Letting Go Of The Sin Of Certainty
One of the best books I've read over the past five years is Peter Enns' The Sin Of Certainty. This book was instrumental in developing my own theology and provided me the language I needed to articulate it better.
The book's thesis is simply this: Many Christians "mistake 'certainty' and 'correct belief' for faith when God really desires trust and intimacy."
Enns provides space for the reader to wrestle with the notion that doubt and skepticism are not the enemies of the faith but rather provide us with the opportunity to deepen our faith if we are courageous enough.
But for many Christians, the fear of what might be on the other side of doubt and skepticism is too much to bear, so they double down on the perceived safety of certainty.
According to Enns, the refusal to move past the safety of certainty when it comes to our beliefs falls short of what God desires.
We also fashion a faith that clearly delineates lines between who is allowed in and who is kept out.
In one sense, we lose the notion of what it means to be a true disciple who wrestles with their faith, and in the other, we can quickly put ourselves in the place of God, deciding who is orthodox enough to hang with our particular community of faith.
As you might imagine, there's sin (or falling short) in both senses.
I love this quote from The Sin of Certainty:
“When we reach the point where things simply make no sense, when our thinking about God and life no longer line up, when any sense of certainty is gone, and when we can find no reason to trust God but we still do, well that is what trust looks like at its brightest – when all else is dark.”
We might struggle to understand how the Bible gets used so often as a weapon or a way to exclude, or we have a hard time believing some of the things we read in it.
Or we may reach a point in our lives where the trials and tribulations of life leave us exhausted and feeling isolated, wondering where God is in all of it.
It requires no small amount of humility to admit to ourselves that we doubt and often struggle to understand what God is up to in the world. It takes humility to say that we don't always get what we read in the Bible.
It also takes humility to be open enough to want to learn more, dig deeper, and do the good work of true discipleship, which is to wrestle with and engage in matters of faith.
At the beginning of all spiritual endeavor stands humility and he who loses it can achieve no other heights than the heights of disillusionment.
When we choose the certainty of our beliefs or the safety of our traditions over the fact that we don't know everything, we can easily become disillusioned when something happens to send our carefully constructed belief system crashing to the ground.
I've had so many conversations with people who left the Christian faith because what they'd been taught to believe was certain came into question within the crucible of experience.
Some of these people experienced losing a loved one or ending a relationship.
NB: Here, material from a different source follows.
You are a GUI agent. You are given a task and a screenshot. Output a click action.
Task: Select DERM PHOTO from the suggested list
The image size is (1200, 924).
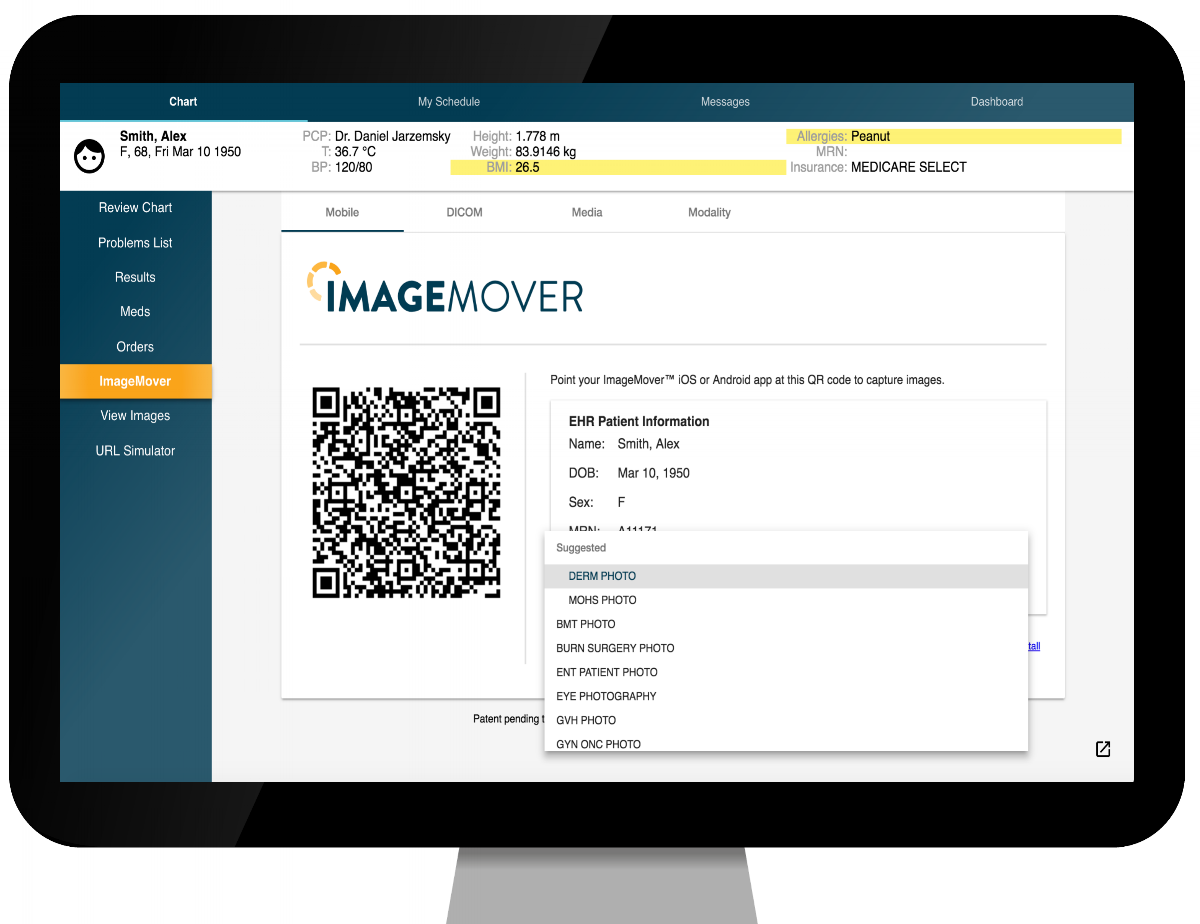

Others came to grips with their sexuality and were expelled from their faith communities when they came out as gay.
And some started asking questions, wondering why, or openly doubting.
The bottom line is that these people were faithful disciples because they wrestled with their doubts and struggled with their faith, but because they were told they weren't, they left.
God gave the Hebrew people the name Israel, the very name given to Jacob the Patriarch. That name means "The one who wrestles with God." The name says it all. This is what God desires: people who are engaged enough in their faith to doubt, wonder and ask.
So may you ask your questions of faith. Voice your doubts. Wrestle with them. True discipleship is marked by the openness to learn and to grow. May we all find that kind of openness and no longer sin with certainty.
And may the grace and peace of our Lord Jesus Christ be with you all, now and forever. Amen.